Up Close With The Curators Behind The ACM's Stylish New Galleries

Here's the duo who made Singapore's first permanent jewellery and fashion exhibition possible at the Asian Civilisations Museum. Naomi Wang and Jackie Yoong share with us how they did it.
singapore asian civilisation museums

Curators Jackie Yoong (right, in a Sportmax coat, Max Mara shirt and pants, and her own accessories) and Naomi Wang (left, in a Gucci blouse, pants and sandals) head the Asian Civilisations Museum’s new permanent galleries dedicated to fashion and textiles and jewellery respectively.

What they do

Yoong is behind the 2,010 sq ft fashion and textiles room while Wang, the one on Southeast Asian jewellery (which is a tad smaller at 1,640 sq ft). Putting together these spaces on the third floor of the Asian Civilisations Museum has been a behemoth task more than two years in the making, especially considering that they’re the first permanent galleries in Singapore and the world respectively specialising in their disciplines.

Certainly, a big part of the job is library research – how else could Wang have started assembling a breathtaking showcase of jewellery from the region hailing from as far back as the Neolithic period (read: more than 12,000 years ago) to the 20th century? Yoong is however quick to point out that being a curator is not all about burying oneself in books.
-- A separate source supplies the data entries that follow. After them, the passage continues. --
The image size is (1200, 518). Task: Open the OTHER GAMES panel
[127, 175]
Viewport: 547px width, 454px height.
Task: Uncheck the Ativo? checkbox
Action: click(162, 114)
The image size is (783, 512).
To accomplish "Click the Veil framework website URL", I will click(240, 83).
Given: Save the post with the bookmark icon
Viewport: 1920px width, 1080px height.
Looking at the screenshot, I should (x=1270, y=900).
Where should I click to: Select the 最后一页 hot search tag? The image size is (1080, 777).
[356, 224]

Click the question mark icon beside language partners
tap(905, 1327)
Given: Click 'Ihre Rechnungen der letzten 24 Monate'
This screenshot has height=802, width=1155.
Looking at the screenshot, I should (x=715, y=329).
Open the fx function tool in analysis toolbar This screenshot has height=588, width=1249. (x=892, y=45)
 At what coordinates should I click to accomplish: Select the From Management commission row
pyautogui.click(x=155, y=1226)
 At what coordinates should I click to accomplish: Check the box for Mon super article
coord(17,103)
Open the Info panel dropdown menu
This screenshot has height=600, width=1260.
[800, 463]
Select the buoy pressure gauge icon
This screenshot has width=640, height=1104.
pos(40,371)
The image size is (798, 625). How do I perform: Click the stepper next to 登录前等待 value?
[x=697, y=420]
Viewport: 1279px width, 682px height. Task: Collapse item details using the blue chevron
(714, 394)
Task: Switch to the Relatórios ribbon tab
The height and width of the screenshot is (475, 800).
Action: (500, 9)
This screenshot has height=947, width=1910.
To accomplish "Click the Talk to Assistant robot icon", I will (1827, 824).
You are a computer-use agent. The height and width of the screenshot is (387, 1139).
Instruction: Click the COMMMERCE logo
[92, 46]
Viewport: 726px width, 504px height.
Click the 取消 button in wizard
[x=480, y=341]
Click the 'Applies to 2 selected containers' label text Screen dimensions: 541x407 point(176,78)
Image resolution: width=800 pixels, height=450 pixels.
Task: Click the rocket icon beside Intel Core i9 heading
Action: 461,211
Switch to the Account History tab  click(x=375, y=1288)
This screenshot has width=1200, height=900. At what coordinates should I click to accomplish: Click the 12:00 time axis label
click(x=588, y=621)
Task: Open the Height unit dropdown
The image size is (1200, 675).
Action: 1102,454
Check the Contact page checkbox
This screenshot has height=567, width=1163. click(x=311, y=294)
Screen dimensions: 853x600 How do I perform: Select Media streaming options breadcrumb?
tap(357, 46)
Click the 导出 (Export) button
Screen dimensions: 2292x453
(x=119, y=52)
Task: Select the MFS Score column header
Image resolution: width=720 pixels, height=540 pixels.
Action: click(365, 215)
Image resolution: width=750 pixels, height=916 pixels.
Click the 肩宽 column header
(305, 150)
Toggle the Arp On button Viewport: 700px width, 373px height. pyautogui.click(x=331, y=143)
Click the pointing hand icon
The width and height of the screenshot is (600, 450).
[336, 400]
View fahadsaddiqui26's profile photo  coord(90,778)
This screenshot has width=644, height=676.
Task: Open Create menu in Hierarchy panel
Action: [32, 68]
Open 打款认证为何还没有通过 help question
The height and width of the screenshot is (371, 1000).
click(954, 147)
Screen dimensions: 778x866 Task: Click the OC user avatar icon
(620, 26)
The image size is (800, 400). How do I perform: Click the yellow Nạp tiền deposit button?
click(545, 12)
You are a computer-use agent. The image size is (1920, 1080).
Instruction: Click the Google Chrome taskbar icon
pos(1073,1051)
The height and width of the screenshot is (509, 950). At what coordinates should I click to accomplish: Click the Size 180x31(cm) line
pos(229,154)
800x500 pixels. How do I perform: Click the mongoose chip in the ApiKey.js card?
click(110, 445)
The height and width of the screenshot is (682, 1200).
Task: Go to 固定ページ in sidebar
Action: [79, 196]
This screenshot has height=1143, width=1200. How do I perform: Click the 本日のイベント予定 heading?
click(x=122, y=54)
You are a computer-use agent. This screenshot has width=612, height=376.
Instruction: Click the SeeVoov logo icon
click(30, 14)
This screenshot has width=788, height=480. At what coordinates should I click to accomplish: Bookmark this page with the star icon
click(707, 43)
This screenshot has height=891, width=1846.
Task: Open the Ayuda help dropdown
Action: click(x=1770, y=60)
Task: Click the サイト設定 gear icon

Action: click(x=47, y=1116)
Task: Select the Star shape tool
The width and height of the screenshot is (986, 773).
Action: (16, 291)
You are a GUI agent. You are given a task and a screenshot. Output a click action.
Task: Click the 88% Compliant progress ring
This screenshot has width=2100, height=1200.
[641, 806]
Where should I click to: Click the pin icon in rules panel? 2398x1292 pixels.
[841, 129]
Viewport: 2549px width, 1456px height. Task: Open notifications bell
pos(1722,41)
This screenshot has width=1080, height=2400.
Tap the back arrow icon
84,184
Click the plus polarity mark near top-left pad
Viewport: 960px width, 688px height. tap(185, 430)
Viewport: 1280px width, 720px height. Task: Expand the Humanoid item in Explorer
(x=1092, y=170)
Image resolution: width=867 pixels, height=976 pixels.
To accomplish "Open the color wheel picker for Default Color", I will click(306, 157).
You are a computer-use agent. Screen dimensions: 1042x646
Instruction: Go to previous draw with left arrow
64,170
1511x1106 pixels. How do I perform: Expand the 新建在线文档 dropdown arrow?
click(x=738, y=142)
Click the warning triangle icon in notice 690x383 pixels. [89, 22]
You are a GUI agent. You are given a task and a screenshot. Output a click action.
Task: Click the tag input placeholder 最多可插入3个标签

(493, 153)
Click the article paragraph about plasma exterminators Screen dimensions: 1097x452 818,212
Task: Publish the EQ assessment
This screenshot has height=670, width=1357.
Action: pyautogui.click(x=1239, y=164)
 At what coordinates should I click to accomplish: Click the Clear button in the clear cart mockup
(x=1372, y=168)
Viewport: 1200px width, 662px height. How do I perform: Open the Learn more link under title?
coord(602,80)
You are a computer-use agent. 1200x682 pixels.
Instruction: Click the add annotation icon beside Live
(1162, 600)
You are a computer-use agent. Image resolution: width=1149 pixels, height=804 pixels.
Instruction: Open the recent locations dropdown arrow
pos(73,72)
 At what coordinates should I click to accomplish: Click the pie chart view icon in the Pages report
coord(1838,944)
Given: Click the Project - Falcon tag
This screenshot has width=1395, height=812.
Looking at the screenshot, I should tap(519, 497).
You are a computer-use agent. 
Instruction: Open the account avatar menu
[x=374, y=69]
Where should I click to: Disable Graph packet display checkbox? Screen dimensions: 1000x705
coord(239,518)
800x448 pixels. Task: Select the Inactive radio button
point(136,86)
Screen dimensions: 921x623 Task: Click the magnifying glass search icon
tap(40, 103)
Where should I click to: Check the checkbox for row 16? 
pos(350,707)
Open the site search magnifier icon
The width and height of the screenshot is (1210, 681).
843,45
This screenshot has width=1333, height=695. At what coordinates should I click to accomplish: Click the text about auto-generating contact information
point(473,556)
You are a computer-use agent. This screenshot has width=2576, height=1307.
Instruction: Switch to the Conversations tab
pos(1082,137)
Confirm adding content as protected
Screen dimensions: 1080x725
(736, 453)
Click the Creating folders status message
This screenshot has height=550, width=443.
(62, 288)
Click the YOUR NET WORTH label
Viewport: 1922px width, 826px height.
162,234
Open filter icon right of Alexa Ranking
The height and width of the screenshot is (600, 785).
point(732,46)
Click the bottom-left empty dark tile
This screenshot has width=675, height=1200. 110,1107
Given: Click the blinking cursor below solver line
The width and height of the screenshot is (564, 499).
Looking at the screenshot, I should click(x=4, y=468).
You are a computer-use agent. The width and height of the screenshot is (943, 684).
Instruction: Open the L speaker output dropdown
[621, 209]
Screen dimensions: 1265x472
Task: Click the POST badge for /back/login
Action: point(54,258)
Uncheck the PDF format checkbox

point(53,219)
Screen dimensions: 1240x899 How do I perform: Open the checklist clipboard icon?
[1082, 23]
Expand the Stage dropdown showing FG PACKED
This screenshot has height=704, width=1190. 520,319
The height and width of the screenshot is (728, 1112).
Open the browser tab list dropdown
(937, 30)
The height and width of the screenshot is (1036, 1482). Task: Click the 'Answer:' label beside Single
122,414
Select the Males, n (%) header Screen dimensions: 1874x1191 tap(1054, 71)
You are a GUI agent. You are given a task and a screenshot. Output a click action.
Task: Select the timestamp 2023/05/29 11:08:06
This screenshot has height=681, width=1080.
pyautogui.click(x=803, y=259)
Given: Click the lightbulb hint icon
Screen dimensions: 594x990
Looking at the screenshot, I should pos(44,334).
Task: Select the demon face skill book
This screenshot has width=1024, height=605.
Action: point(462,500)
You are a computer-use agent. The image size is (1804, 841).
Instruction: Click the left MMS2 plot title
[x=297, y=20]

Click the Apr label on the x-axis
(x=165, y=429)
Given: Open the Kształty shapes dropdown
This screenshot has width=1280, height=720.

One of her favourite aspects of the job, for example, is meeting the collectors and families who loan or donate items. Through such interactions, she gleans intimate facts and anecdotes about the artefacts that are unlikely to have made it to literature or second-hand sources. (One fun fact that she learnt when working on the fashion gallery: The Mao suit on display at its debut exhibition – dedicated to Chinese dress between the late Qing period and 1976 – was crafted from extra-fine wool, revealing that its owner was of a high social status as such suits were typically made from cotton.)

And while all that research alone could take a year, making sense of the information and then translating it for a broad audience – all while being aware and respectful of factors such as cultural sensitivities – is another formidable task. Like how the museum labels that accompany each artwork or artefact must appeal to a casual attendee such as a child as much as the informed insider with history and context all crammed into approximately 60 words. Not an enviable job, but Wang wrote all 164 pieces for the jewellery room herself.

Then of course there’s the exhibition design: strategising how best to display selected artefacts for the user’s experience alongside technical considerations like scenography and lighting. (The latter’s partly why the fashion gallery will rotate exhibitions yearly – its exhibits tend to be fragile and can’t be exposed to strong lighting for an extended period. Unveiled to the public early last month, both galleries jointly showcase over 200 exhibits and tell diverse stories of Asian history and culture and how they’ve shaped identities through history. And when it’s time to change their installations, Yoong and Wang will do it all over again.

Their advice for those looking to break into the industry

Yoong points out that it is helpful to major in related fields of studies such as art history, but volunteering at a preferred institution is also a good way to get a sense of whether the job – and place – is suitable. Adds Wang: “Liking history or the visual arts is not enough. Having a specific area of interest that you really want to explore, research and add value to will help to set you apart.”